*QUOTED PASSAGE*.
Customize your trail experience.
We like to conceptualize the 2017 Ibis Mojo 3 Carbon Mountain Bike Frame as a sprightly younger sibling to the gravity leaning HD3. Drawing inspiration from its burly kin, the Mojo 3 lands with expanded versatility in a lighter, more playfully agile chassis that pushes its 130mm of travel to handle just about everything this side of gravity. Expanding its capability with the versatility to handle standard and plus-sized tires, as well as single or double chainrings, this Mojo 3 is set to be your next best friend on the trail.
The Mojo 3's versatility is informed by the shock tune and DW-Link suspension. Ibis tunes the shock so its initial stroke rides on the "plush" side, but our firsthand experience with the bike tells us that generous small bump compliance doesn't keep it from feeling firm off the top. It's responsive and changes direction quickly while navigating switchbacks at climbing speeds, and the anti-squat pedaling platform maintains past the sag point. On the flip side, the ramp-up characteristics can best be described as the kind of big-hit confidence that can often be the key element in determining which side of the ragged edge you find yourself on. To cap it off, the shock tune and suspension keep the bottom bracket height at the sag point the same, no matter what size tire you choose to run.
The shock's tune doesn't require a high damper handicap, a fact that Ibis credits to the shock rate and DW-Link's steady pedaling platform. Since it naturally reduces bob without undue damping from the shock, DW-Link's ramp-up stays smooth throughout its suspension arc. It also suffers less heat build-up than heavily dampened models, so its ramp feel isn't significantly affected during hard, fast descents where the shock is working overtime.
Ibis says that the stubby chainstays and low claimed frame weight make the bike feel "taut." We think that's a wonderfully succinct way to describe the responsive aggression the Mojo 3 exhibits on climbs that would send the lumbering gravity crowd in search of a chairlift. When paired with a 140mm fork, the Mojo 3's 66.8-degree head tube is on par with slack enduro standards and situates it squarely at the foremost tip of the advancing sea of all-mountain machines that drop in as well as they climb out.

*PROVIDED MATERIAL*.

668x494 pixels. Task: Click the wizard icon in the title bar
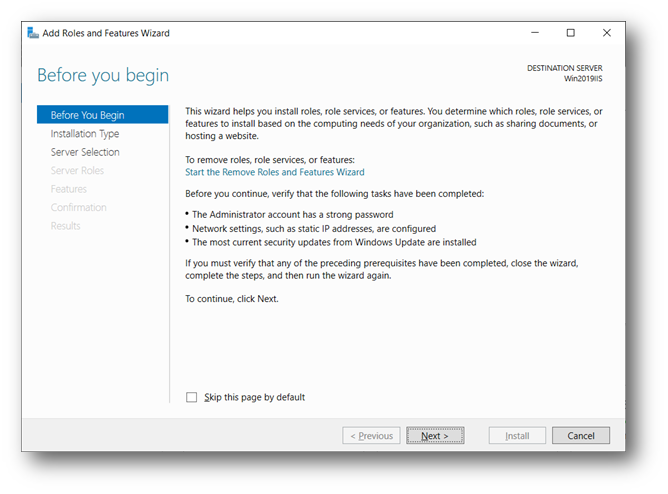click(32, 33)
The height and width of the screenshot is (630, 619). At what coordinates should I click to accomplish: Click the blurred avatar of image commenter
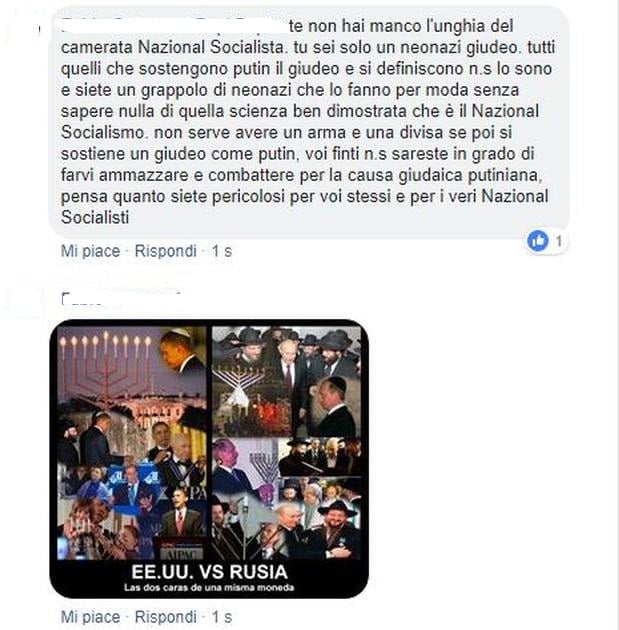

*JOBS*.
a. In the Mojo 3 frame description, what is the head tube angle when the frame is paired with a 140mm fork?
b. Reproduce word for word the stretch of the Mojo 3 frame description from "The Mojo 3's versatility" through "choose to run.".

*WORKED SOLUTIONS*.
a. 66.8 degrees

b.
The Mojo 3's versatility is informed by the shock tune and DW-Link suspension. Ibis tunes the shock so its initial stroke rides on the "plush" side, but our firsthand experience with the bike tells us that generous small bump compliance doesn't keep it from feeling firm off the top. It's responsive and changes direction quickly while navigating switchbacks at climbing speeds, and the anti-squat pedaling platform maintains past the sag point. On the flip side, the ramp-up characteristics can best be described as the kind of big-hit confidence that can often be the key element in determining which side of the ragged edge you find yourself on. To cap it off, the shock tune and suspension keep the bottom bracket height at the sag point the same, no matter what size tire you choose to run.